▶ [What the task requires] Every record below is to be restated verbatim, though its images are not.

Records provided below:

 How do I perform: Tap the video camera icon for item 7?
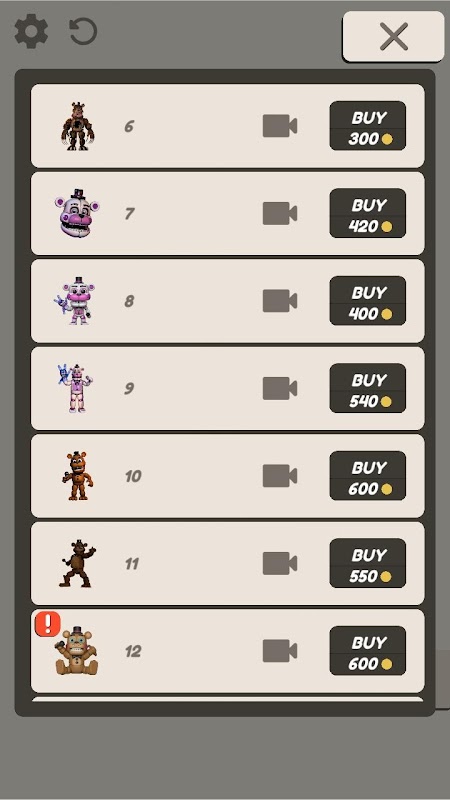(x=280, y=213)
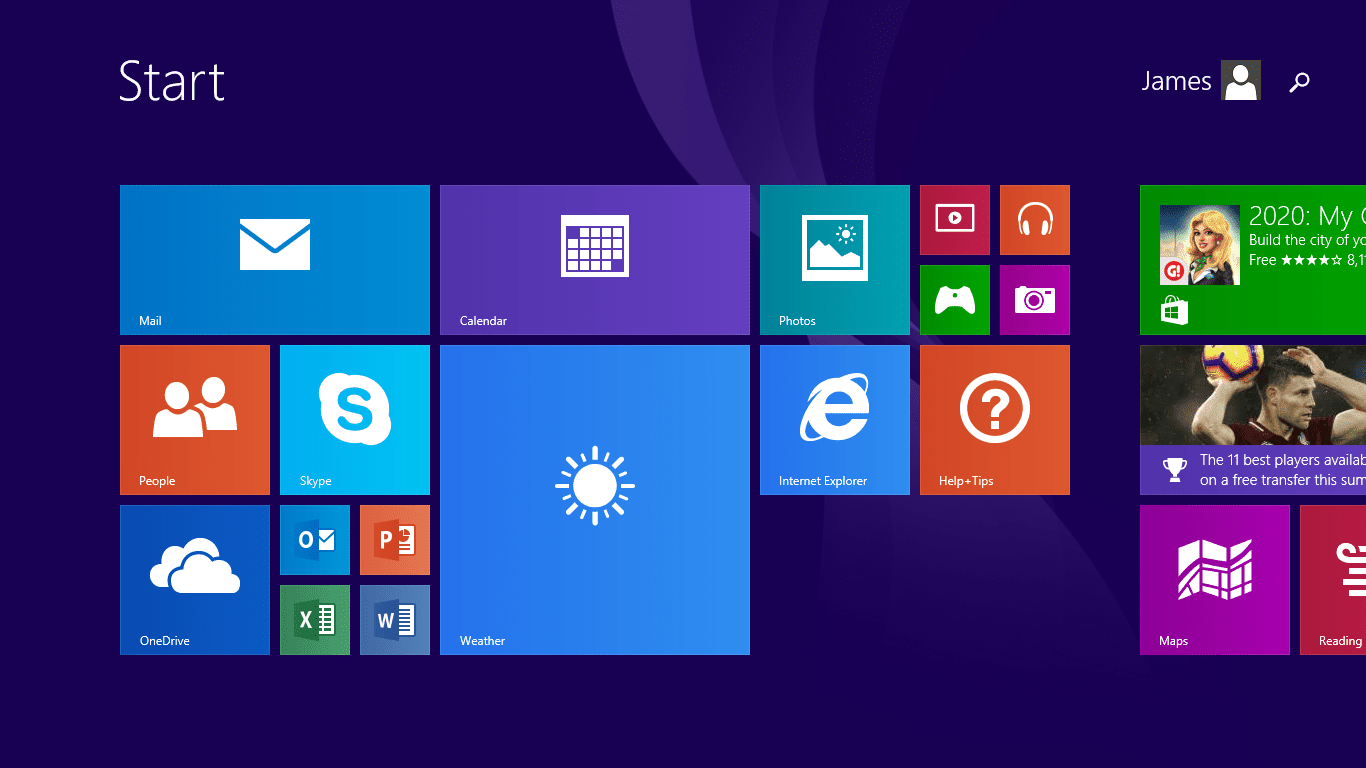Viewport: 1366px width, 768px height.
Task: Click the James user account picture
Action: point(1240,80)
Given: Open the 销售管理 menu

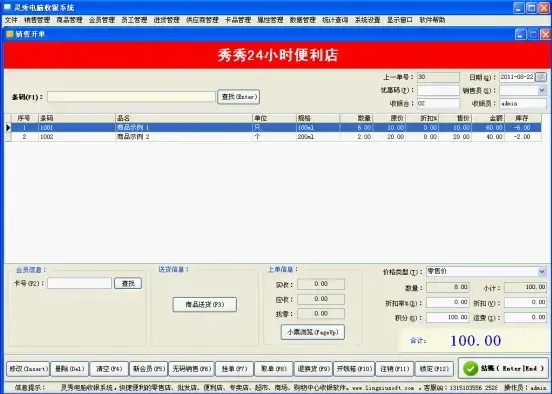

End of Records provided.

▶ [Written answer]
 How do I perform: Tap the video camera icon for item 7?
(x=280, y=213)
Viewport: 1366px width, 768px height.
Task: Click the James user account picture
Action: point(1240,80)
Given: Open the 销售管理 menu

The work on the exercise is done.